(Information provided Opens)

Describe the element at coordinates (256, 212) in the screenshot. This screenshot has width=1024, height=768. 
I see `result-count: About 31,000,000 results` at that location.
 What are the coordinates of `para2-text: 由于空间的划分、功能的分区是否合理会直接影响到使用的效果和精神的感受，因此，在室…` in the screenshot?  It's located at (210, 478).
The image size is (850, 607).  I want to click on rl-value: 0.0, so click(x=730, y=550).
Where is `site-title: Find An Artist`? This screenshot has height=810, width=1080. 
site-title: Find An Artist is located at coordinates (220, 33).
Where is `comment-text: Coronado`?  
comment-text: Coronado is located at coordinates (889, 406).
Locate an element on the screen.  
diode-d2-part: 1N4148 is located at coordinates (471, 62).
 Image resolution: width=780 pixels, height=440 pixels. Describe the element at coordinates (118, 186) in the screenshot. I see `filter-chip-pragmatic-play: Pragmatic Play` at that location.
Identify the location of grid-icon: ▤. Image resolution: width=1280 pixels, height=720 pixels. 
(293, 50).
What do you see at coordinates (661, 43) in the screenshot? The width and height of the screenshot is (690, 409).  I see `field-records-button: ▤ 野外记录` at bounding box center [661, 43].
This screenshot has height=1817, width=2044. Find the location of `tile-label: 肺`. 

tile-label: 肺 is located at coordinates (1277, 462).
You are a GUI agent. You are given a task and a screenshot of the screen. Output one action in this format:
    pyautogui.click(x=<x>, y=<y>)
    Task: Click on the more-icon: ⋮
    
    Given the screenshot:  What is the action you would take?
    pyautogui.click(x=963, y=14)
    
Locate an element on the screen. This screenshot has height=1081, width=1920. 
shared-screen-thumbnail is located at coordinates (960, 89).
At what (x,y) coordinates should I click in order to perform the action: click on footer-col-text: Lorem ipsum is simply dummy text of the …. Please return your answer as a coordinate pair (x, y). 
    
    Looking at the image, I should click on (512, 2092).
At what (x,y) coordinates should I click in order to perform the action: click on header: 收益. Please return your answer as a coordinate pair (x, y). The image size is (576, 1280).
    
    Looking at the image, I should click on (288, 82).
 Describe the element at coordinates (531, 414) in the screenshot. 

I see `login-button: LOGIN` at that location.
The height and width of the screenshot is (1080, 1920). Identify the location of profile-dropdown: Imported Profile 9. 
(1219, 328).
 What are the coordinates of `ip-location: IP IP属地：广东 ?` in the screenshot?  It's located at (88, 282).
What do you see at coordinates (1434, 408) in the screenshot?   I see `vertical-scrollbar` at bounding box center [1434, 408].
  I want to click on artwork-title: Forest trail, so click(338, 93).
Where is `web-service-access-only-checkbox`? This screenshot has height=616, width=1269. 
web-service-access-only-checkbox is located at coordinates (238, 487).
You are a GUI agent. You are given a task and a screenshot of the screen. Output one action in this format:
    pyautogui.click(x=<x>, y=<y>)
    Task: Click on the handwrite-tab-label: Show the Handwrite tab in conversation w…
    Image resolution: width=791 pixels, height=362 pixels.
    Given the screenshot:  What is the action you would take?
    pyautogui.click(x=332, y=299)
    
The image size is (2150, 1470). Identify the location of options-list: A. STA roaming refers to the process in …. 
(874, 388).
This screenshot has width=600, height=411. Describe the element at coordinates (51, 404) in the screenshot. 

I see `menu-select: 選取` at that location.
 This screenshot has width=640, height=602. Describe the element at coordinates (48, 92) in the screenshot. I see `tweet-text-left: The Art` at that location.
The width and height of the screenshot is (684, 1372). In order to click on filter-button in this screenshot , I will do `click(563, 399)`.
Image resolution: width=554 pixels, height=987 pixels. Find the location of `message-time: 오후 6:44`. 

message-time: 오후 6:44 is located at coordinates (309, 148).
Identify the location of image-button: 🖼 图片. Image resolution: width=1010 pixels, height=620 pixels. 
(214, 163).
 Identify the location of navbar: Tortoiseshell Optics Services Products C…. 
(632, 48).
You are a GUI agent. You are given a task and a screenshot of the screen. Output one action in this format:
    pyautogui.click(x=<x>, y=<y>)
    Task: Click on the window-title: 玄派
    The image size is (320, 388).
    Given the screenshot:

(Information provided Closes)

Problem to work on: Pull out the data from its first line through the line that contains "The image size is (850, 607).", and reproduce those lines word for word.

Response:
Describe the element at coordinates (256, 212) in the screenshot. This screenshot has width=1024, height=768. 
I see `result-count: About 31,000,000 results` at that location.
 What are the coordinates of `para2-text: 由于空间的划分、功能的分区是否合理会直接影响到使用的效果和精神的感受，因此，在室…` in the screenshot?  It's located at (210, 478).
The image size is (850, 607).  I want to click on rl-value: 0.0, so click(x=730, y=550).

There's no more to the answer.